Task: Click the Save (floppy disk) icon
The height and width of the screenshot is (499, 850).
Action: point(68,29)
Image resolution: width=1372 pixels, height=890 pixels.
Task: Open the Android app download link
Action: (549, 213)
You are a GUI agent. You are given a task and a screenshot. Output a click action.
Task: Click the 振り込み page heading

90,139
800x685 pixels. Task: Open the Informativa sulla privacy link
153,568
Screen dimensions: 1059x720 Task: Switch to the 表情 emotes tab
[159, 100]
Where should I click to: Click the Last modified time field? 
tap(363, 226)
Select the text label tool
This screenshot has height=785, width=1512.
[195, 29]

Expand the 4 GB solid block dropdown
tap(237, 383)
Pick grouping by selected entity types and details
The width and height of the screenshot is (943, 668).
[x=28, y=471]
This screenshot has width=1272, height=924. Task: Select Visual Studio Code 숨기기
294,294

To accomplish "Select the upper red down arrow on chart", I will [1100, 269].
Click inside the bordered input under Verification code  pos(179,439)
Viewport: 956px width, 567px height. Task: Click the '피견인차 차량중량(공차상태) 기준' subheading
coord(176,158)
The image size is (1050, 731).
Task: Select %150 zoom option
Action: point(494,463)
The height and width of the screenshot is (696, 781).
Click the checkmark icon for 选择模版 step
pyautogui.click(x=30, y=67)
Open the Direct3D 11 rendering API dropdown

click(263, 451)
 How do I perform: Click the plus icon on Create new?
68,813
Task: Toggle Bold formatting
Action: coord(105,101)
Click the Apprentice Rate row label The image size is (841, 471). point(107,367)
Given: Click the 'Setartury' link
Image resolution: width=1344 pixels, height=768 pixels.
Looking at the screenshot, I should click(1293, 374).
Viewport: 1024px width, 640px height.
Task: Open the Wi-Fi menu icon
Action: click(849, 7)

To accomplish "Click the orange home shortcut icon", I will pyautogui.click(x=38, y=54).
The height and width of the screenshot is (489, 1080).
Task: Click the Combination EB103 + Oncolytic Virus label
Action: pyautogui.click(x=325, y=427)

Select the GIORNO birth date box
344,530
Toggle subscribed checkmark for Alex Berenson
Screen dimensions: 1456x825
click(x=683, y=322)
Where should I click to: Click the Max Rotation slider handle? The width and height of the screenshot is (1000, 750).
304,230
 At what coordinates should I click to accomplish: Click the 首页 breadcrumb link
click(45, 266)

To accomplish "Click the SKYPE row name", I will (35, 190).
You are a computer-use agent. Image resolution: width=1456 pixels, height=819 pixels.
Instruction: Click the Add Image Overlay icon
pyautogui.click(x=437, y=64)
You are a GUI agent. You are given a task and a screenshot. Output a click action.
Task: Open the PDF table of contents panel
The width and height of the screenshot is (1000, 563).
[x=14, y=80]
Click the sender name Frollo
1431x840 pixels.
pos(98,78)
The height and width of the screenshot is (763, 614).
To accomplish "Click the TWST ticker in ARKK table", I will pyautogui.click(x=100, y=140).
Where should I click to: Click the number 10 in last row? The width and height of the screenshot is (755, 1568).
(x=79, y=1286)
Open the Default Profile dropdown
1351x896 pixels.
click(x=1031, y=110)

====

# TASK GOAL
Which lines in the data above contain "table"? Show each one.

# YOUR SOLUTION
Task: Open the PDF table of contents panel
To accomplish "Click the TWST ticker in ARKK table", I will pyautogui.click(x=100, y=140).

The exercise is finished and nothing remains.